→ **The task**
Rewrite each of the rows below, changing every "Where should I click to" to "Where do I click to" and leaving the rest untouched.

----- Material supplied -----

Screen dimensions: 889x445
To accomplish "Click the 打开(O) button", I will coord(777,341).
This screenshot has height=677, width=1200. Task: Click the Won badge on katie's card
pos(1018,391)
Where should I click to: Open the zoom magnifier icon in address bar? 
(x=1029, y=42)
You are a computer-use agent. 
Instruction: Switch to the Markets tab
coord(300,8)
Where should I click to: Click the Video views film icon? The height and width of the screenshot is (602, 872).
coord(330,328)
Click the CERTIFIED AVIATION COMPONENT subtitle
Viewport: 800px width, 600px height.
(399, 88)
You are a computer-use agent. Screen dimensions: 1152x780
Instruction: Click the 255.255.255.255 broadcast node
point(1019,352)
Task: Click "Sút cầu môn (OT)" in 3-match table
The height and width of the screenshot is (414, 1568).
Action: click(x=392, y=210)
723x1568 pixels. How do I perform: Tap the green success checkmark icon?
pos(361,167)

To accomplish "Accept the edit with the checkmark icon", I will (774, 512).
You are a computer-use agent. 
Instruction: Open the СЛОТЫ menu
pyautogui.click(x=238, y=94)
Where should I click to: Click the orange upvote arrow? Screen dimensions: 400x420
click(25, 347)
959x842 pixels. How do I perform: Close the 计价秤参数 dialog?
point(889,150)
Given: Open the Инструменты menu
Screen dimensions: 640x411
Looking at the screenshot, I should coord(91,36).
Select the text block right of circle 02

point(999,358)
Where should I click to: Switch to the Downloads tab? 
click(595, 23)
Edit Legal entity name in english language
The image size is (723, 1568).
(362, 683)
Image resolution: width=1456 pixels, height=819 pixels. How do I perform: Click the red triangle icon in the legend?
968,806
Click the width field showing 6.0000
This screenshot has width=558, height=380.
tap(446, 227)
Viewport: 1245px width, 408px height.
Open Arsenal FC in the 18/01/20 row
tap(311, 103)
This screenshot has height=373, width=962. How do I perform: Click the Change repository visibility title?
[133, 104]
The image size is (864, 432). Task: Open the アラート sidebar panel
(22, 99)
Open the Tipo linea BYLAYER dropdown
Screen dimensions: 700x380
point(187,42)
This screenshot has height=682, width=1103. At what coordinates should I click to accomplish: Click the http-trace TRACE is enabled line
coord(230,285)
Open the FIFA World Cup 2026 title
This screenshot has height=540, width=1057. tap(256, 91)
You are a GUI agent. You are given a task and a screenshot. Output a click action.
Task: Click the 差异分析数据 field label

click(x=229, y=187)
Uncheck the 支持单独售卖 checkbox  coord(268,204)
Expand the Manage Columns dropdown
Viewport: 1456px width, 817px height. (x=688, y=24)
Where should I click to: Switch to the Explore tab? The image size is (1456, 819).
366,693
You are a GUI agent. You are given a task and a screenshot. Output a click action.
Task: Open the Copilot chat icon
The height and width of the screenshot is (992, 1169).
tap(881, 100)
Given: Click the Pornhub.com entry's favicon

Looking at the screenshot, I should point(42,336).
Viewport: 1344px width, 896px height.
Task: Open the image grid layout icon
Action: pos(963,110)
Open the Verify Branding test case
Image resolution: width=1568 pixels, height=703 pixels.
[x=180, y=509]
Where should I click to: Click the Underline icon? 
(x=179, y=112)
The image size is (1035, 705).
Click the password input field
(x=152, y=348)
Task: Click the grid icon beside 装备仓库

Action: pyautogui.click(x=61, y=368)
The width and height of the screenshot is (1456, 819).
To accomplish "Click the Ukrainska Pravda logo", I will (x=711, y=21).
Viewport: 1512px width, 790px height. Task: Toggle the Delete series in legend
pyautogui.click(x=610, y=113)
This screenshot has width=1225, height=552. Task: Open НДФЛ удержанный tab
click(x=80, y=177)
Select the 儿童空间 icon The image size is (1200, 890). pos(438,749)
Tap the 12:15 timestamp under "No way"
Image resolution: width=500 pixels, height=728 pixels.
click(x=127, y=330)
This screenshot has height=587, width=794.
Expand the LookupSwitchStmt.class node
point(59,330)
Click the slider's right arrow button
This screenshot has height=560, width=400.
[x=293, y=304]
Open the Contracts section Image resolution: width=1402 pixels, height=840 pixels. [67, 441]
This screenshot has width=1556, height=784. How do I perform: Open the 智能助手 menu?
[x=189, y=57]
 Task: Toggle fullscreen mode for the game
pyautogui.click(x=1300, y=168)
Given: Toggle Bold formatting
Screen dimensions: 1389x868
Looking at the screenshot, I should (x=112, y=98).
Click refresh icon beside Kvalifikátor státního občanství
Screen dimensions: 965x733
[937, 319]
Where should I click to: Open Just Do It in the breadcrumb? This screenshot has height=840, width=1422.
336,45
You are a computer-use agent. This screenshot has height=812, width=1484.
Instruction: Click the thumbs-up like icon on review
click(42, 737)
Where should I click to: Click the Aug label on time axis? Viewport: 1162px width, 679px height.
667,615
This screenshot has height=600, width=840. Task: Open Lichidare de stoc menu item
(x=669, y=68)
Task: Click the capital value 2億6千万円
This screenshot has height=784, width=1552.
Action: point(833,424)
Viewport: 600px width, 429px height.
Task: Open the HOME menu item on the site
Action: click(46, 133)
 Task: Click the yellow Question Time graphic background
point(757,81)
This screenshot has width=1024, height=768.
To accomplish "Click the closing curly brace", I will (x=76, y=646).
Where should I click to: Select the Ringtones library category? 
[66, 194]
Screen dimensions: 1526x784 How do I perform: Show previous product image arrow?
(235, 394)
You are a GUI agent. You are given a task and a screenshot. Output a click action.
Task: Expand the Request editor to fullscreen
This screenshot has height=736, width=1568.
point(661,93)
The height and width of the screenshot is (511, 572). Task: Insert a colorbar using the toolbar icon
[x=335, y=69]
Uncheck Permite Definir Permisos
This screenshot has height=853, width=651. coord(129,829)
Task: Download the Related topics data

-----

→ **Response to this task**
Screen dimensions: 889x445
To accomplish "Click the 打开(O) button", I will coord(777,341).
This screenshot has height=677, width=1200. Task: Click the Won badge on katie's card
pos(1018,391)
Where do I click to: Open the zoom magnifier icon in address bar? 
(x=1029, y=42)
You are a computer-use agent. 
Instruction: Switch to the Markets tab
coord(300,8)
Where do I click to: Click the Video views film icon? The height and width of the screenshot is (602, 872).
coord(330,328)
Click the CERTIFIED AVIATION COMPONENT subtitle
Viewport: 800px width, 600px height.
(399, 88)
You are a computer-use agent. Screen dimensions: 1152x780
Instruction: Click the 255.255.255.255 broadcast node
point(1019,352)
Task: Click "Sút cầu môn (OT)" in 3-match table
The height and width of the screenshot is (414, 1568).
Action: click(x=392, y=210)
723x1568 pixels. How do I perform: Tap the green success checkmark icon?
pos(361,167)

To accomplish "Accept the edit with the checkmark icon", I will (774, 512).
You are a computer-use agent. 
Instruction: Open the СЛОТЫ menu
pyautogui.click(x=238, y=94)
Where do I click to: Click the orange upvote arrow? Screen dimensions: 400x420
click(25, 347)
959x842 pixels. How do I perform: Close the 计价秤参数 dialog?
point(889,150)
Given: Open the Инструменты menu
Screen dimensions: 640x411
Looking at the screenshot, I should coord(91,36).
Select the text block right of circle 02

point(999,358)
Where do I click to: Switch to the Downloads tab? 
click(595, 23)
Edit Legal entity name in english language
The image size is (723, 1568).
(362, 683)
Image resolution: width=1456 pixels, height=819 pixels. How do I perform: Click the red triangle icon in the legend?
968,806
Click the width field showing 6.0000
This screenshot has width=558, height=380.
tap(446, 227)
Viewport: 1245px width, 408px height.
Open Arsenal FC in the 18/01/20 row
tap(311, 103)
This screenshot has height=373, width=962. How do I perform: Click the Change repository visibility title?
[133, 104]
The image size is (864, 432). Task: Open the アラート sidebar panel
(22, 99)
Open the Tipo linea BYLAYER dropdown
Screen dimensions: 700x380
point(187,42)
This screenshot has height=682, width=1103. At what coordinates should I click to accomplish: Click the http-trace TRACE is enabled line
coord(230,285)
Open the FIFA World Cup 2026 title
This screenshot has height=540, width=1057. tap(256, 91)
You are a GUI agent. You are given a task and a screenshot. Output a click action.
Task: Click the 差异分析数据 field label

click(x=229, y=187)
Uncheck the 支持单独售卖 checkbox  coord(268,204)
Expand the Manage Columns dropdown
Viewport: 1456px width, 817px height. (x=688, y=24)
Where do I click to: Switch to the Explore tab? The image size is (1456, 819).
366,693
You are a GUI agent. You are given a task and a screenshot. Output a click action.
Task: Open the Copilot chat icon
The height and width of the screenshot is (992, 1169).
tap(881, 100)
Given: Click the Pornhub.com entry's favicon

Looking at the screenshot, I should point(42,336).
Viewport: 1344px width, 896px height.
Task: Open the image grid layout icon
Action: pos(963,110)
Open the Verify Branding test case
Image resolution: width=1568 pixels, height=703 pixels.
[x=180, y=509]
Where do I click to: Click the Underline icon? 
(x=179, y=112)
The image size is (1035, 705).
Click the password input field
(x=152, y=348)
Task: Click the grid icon beside 装备仓库

Action: pyautogui.click(x=61, y=368)
The width and height of the screenshot is (1456, 819).
To accomplish "Click the Ukrainska Pravda logo", I will (x=711, y=21).
Viewport: 1512px width, 790px height. Task: Toggle the Delete series in legend
pyautogui.click(x=610, y=113)
This screenshot has width=1225, height=552. Task: Open НДФЛ удержанный tab
click(x=80, y=177)
Select the 儿童空间 icon The image size is (1200, 890). pos(438,749)
Tap the 12:15 timestamp under "No way"
Image resolution: width=500 pixels, height=728 pixels.
click(x=127, y=330)
This screenshot has height=587, width=794.
Expand the LookupSwitchStmt.class node
point(59,330)
Click the slider's right arrow button
This screenshot has height=560, width=400.
[x=293, y=304]
Open the Contracts section Image resolution: width=1402 pixels, height=840 pixels. [67, 441]
This screenshot has width=1556, height=784. How do I perform: Open the 智能助手 menu?
[x=189, y=57]
 Task: Toggle fullscreen mode for the game
pyautogui.click(x=1300, y=168)
Given: Toggle Bold formatting
Screen dimensions: 1389x868
Looking at the screenshot, I should (x=112, y=98).
Click refresh icon beside Kvalifikátor státního občanství
Screen dimensions: 965x733
[937, 319]
Where do I click to: Open Just Do It in the breadcrumb? This screenshot has height=840, width=1422.
336,45
You are a computer-use agent. This screenshot has height=812, width=1484.
Instruction: Click the thumbs-up like icon on review
click(42, 737)
Where do I click to: Click the Aug label on time axis? Viewport: 1162px width, 679px height.
667,615
This screenshot has height=600, width=840. Task: Open Lichidare de stoc menu item
(x=669, y=68)
Task: Click the capital value 2億6千万円
This screenshot has height=784, width=1552.
Action: point(833,424)
Viewport: 600px width, 429px height.
Task: Open the HOME menu item on the site
Action: click(46, 133)
 Task: Click the yellow Question Time graphic background
point(757,81)
This screenshot has width=1024, height=768.
To accomplish "Click the closing curly brace", I will (x=76, y=646).
Where do I click to: Select the Ringtones library category? 
[66, 194]
Screen dimensions: 1526x784 How do I perform: Show previous product image arrow?
(235, 394)
You are a GUI agent. You are given a task and a screenshot. Output a click action.
Task: Expand the Request editor to fullscreen
This screenshot has height=736, width=1568.
point(661,93)
The height and width of the screenshot is (511, 572). Task: Insert a colorbar using the toolbar icon
[x=335, y=69]
Uncheck Permite Definir Permisos
This screenshot has height=853, width=651. coord(129,829)
Task: Download the Related topics data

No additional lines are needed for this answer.